## EXERCISE REQUIREMENTS:
Format the rows below as a Markdown table with two columns, Number and Line, giving each nonblank line its own sequential number and omitting blank lines.

## EXERCISE INPUTS:
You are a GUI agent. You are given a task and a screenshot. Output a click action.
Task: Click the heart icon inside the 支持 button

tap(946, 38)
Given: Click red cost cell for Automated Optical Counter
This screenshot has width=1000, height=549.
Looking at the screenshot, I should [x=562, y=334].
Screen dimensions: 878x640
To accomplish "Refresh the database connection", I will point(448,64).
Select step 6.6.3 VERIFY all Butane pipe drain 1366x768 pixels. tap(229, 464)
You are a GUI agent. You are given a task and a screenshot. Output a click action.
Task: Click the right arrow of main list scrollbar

## TASK OUTPUT:
| Number | Line |
|---|---|
| 1 | You are a GUI agent. You are given a task and a screenshot. Output a click action. |
| 2 | Task: Click the heart icon inside the 支持 button |
| 3 | tap(946, 38) |
| 4 | Given: Click red cost cell for Automated Optical Counter |
| 5 | This screenshot has width=1000, height=549. |
| 6 | Looking at the screenshot, I should [x=562, y=334]. |
| 7 | Screen dimensions: 878x640 |
| 8 | To accomplish "Refresh the database connection", I will point(448,64). |
| 9 | Select step 6.6.3 VERIFY all Butane pipe drain 1366x768 pixels. tap(229, 464) |
| 10 | You are a GUI agent. You are given a task and a screenshot. Output a click action. |
| 11 | Task: Click the right arrow of main list scrollbar |